**Exercise details:** Leave out the pictures, and copy exactly the lines from the line with "The image size is (1456, 829)." through the last line of the data below.

(Items listed in a dataset)

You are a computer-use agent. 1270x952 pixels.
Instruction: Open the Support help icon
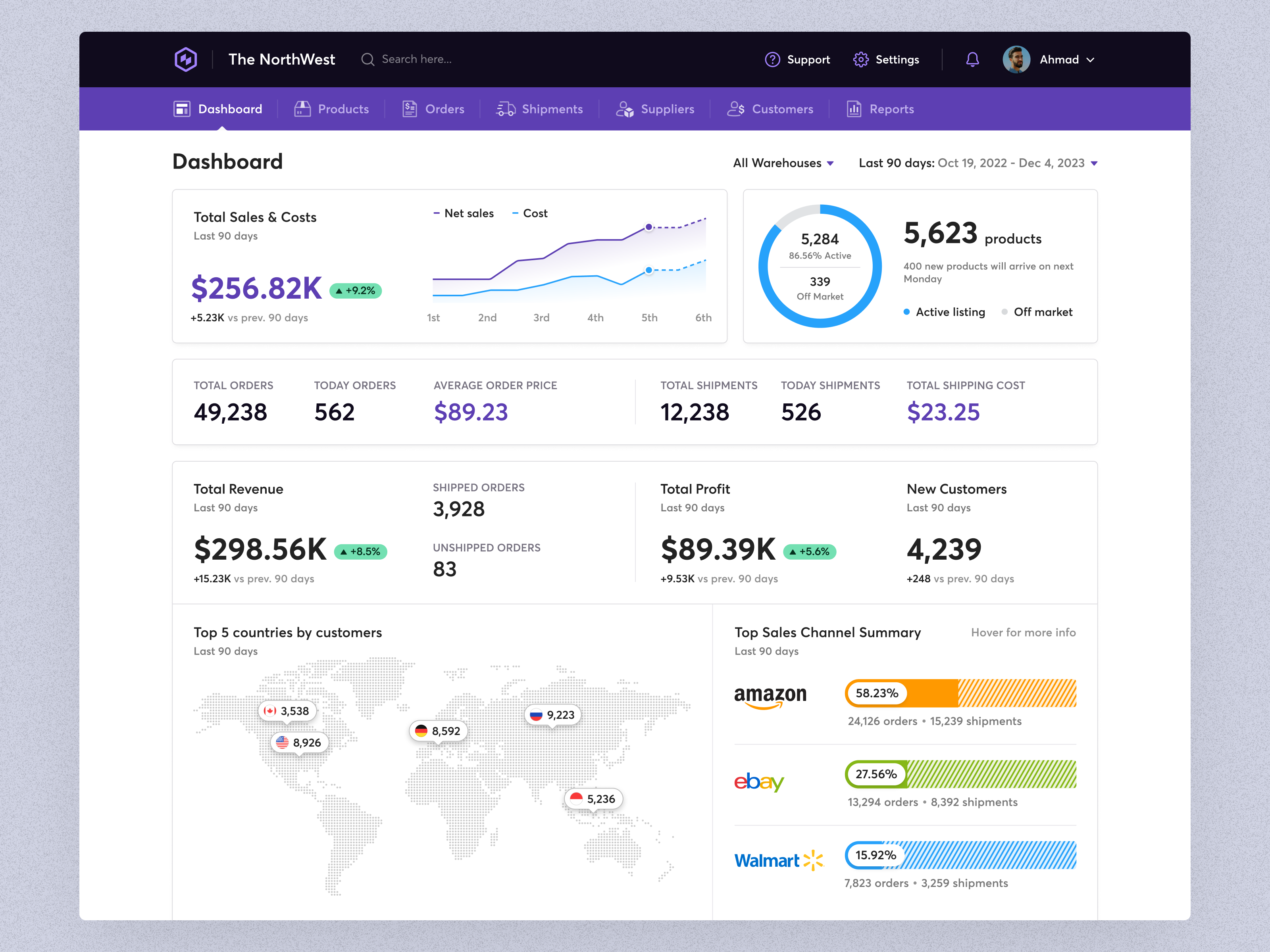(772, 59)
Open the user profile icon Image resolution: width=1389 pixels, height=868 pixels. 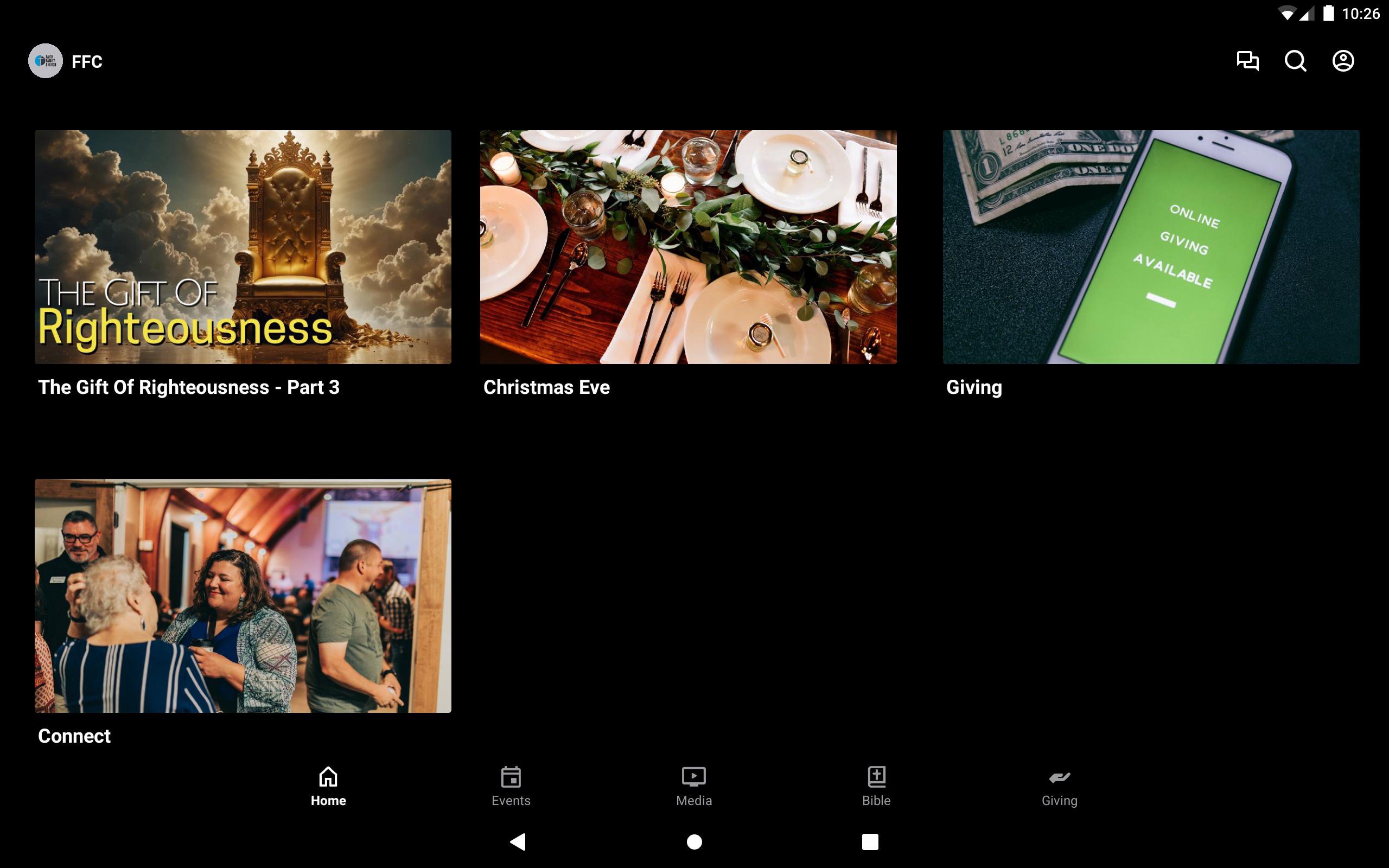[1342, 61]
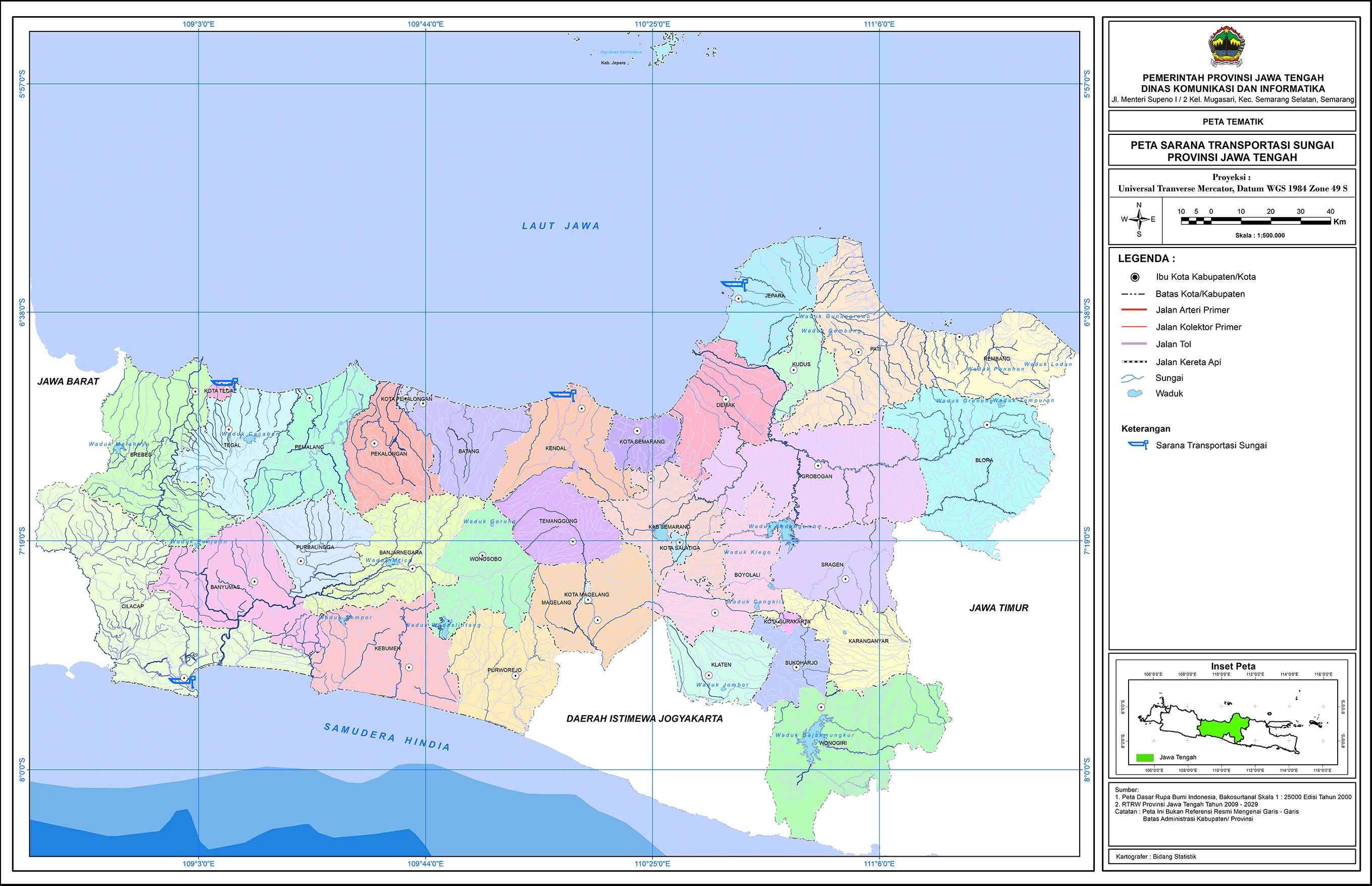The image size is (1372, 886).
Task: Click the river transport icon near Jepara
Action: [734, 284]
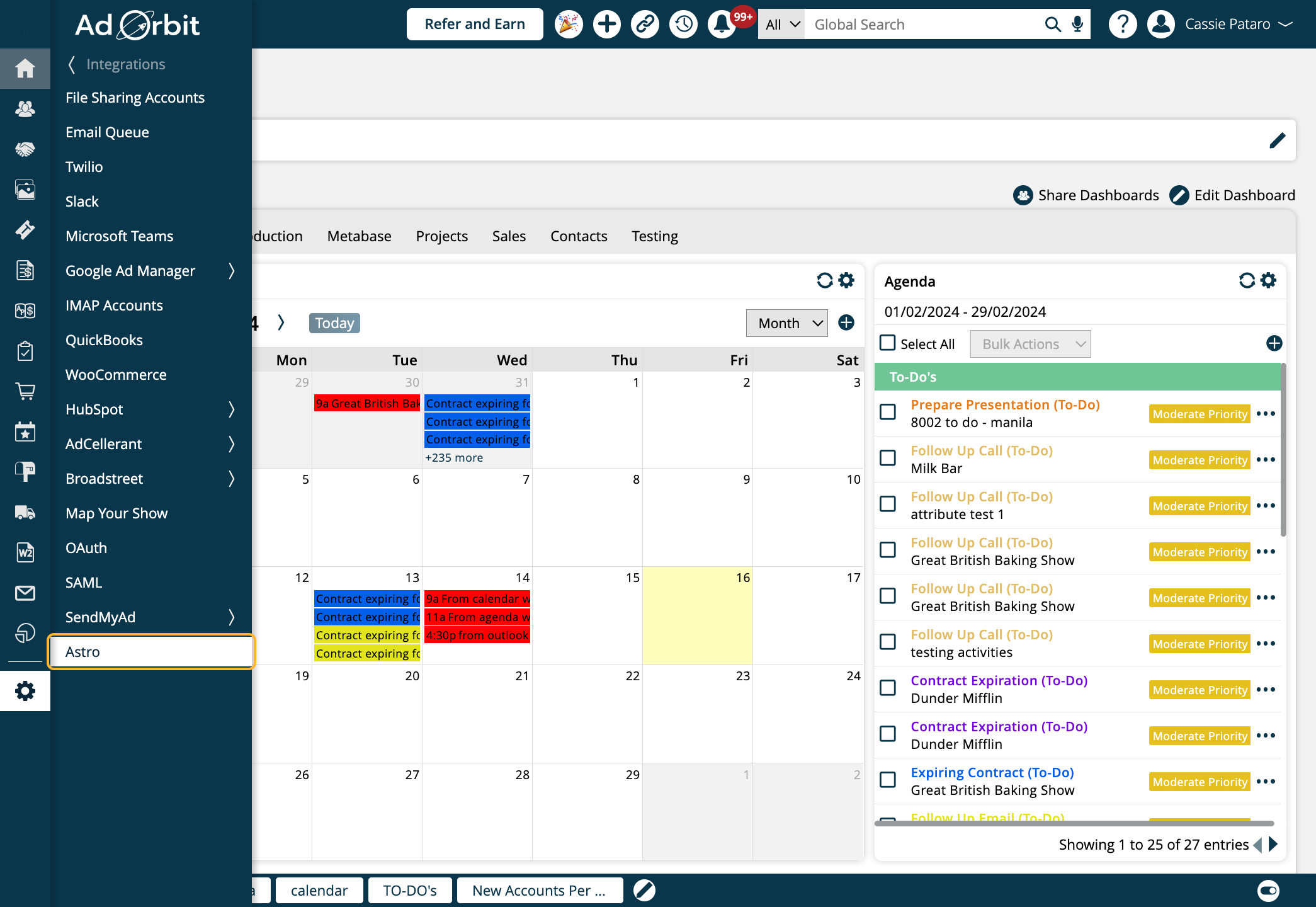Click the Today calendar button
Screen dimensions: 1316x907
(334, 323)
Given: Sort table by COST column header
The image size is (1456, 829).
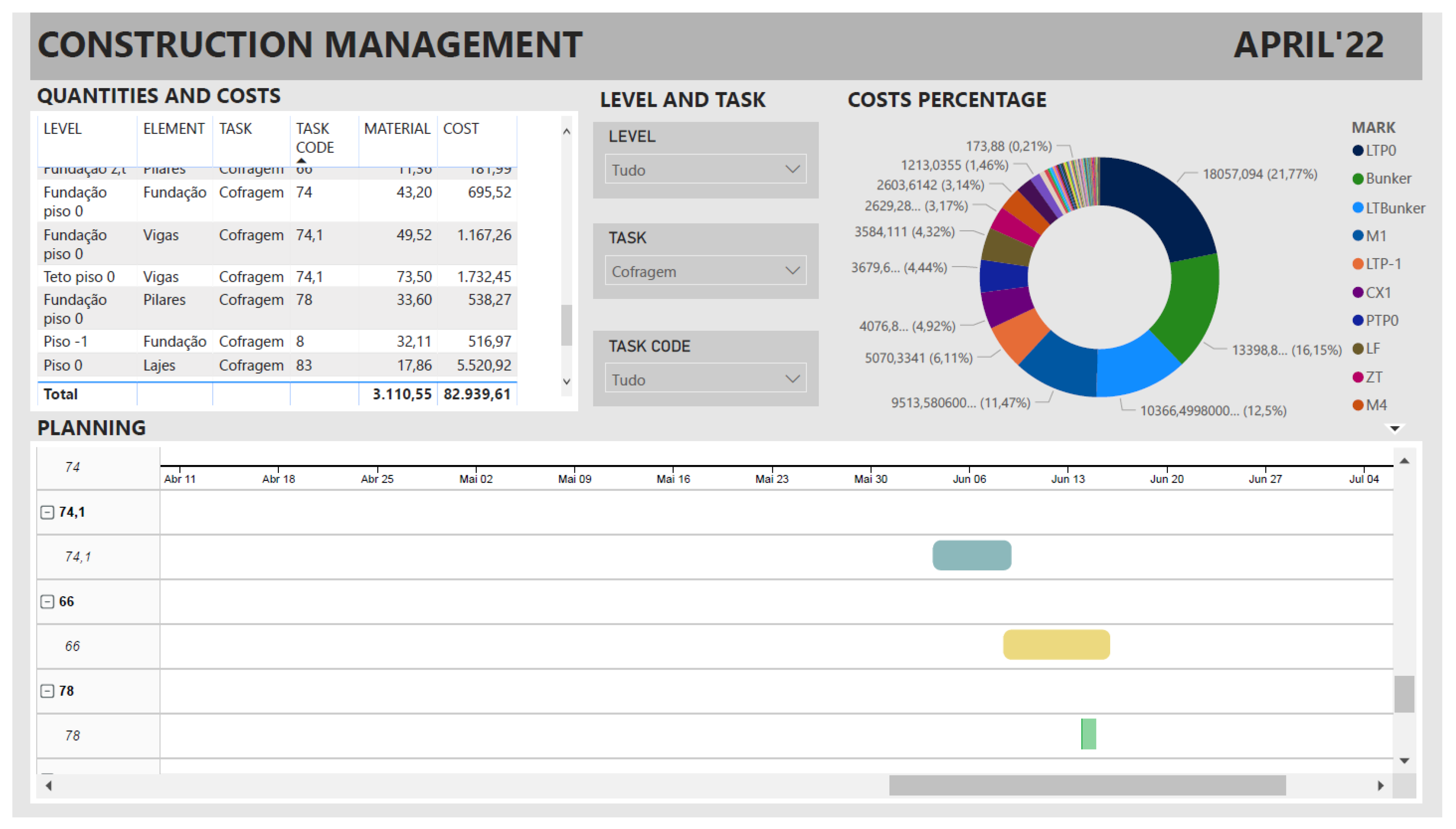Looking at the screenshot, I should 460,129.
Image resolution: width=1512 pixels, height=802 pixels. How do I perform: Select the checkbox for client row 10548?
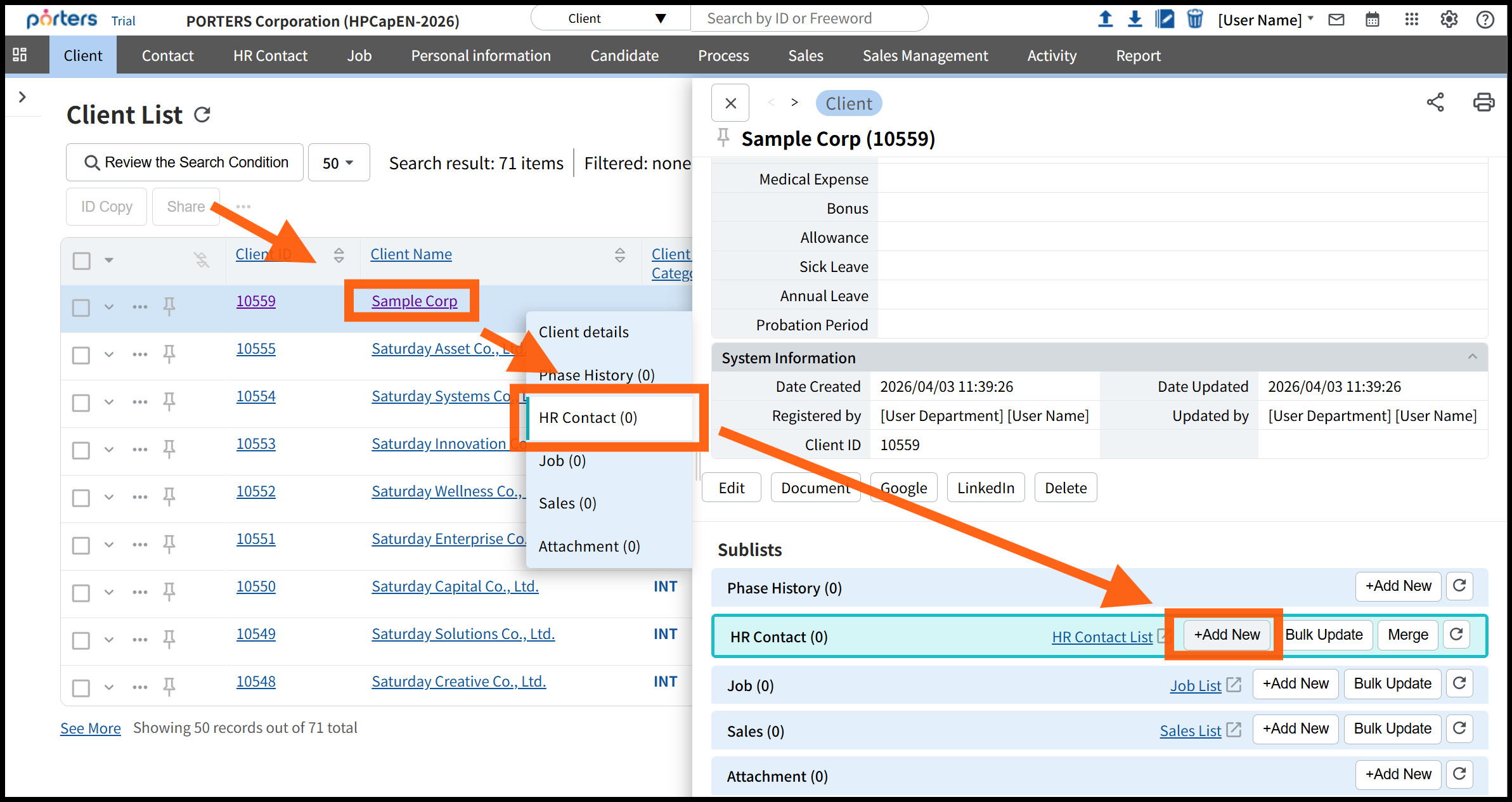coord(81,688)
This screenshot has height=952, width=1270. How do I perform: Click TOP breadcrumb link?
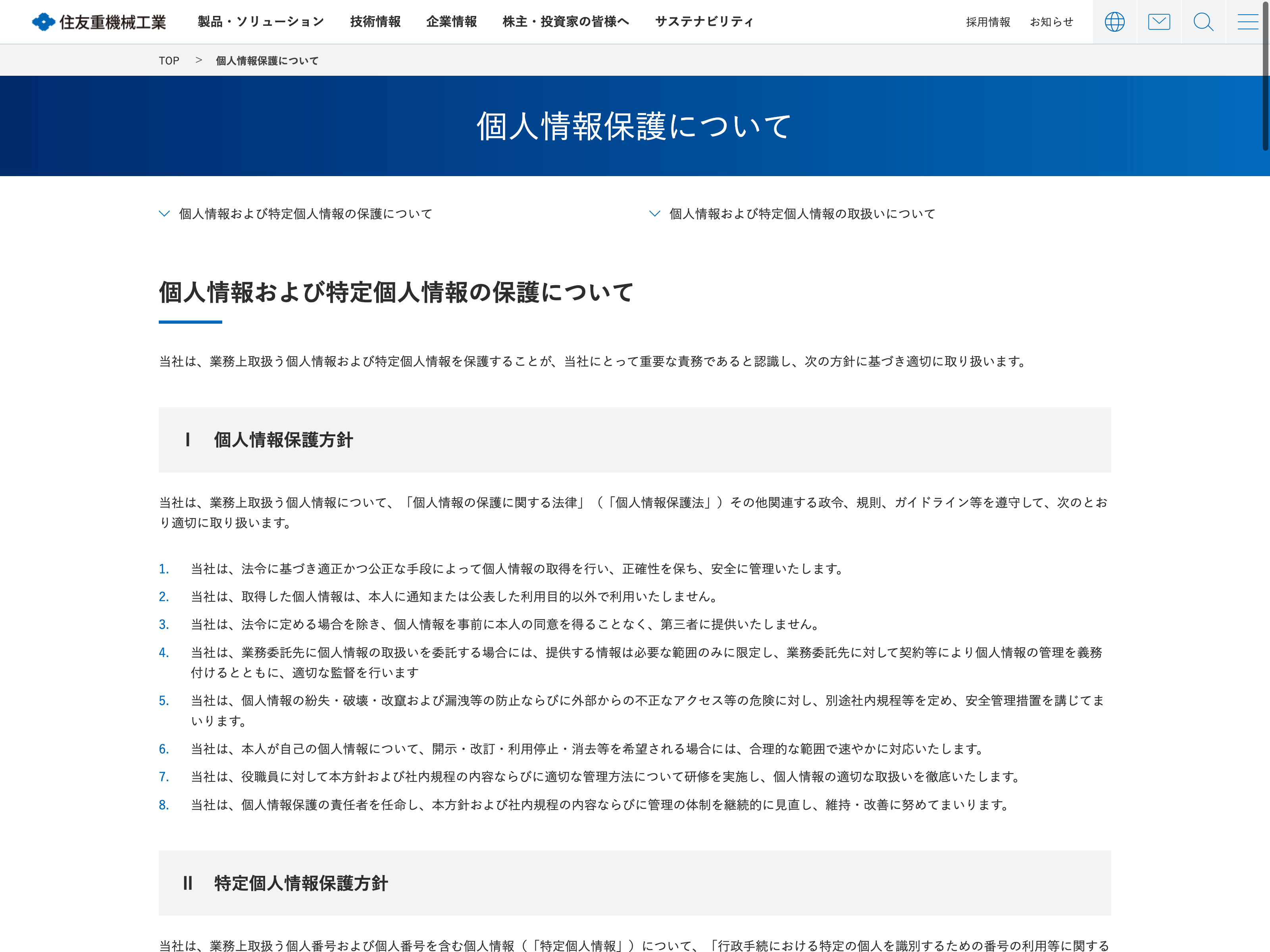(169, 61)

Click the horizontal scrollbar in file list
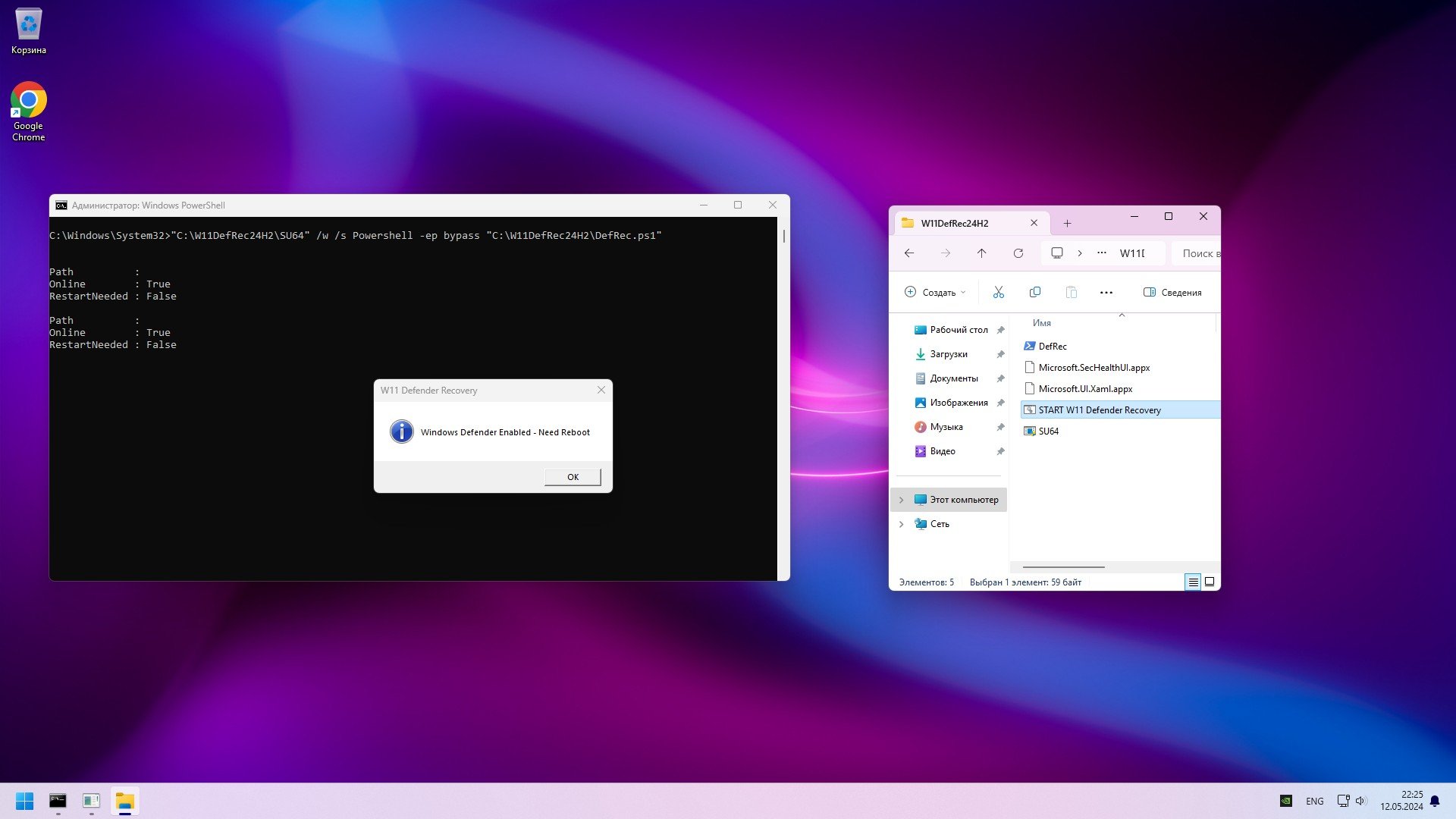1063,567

**Reply to the exercise:**
The image size is (1456, 829).
Looking at the screenshot, I should 460,129.
Image resolution: width=1512 pixels, height=802 pixels. How do I perform: Select the checkbox for client row 10548?
coord(81,688)
This screenshot has height=952, width=1270. How do I perform: Click TOP breadcrumb link?
(169, 61)

Click the horizontal scrollbar in file list
1063,567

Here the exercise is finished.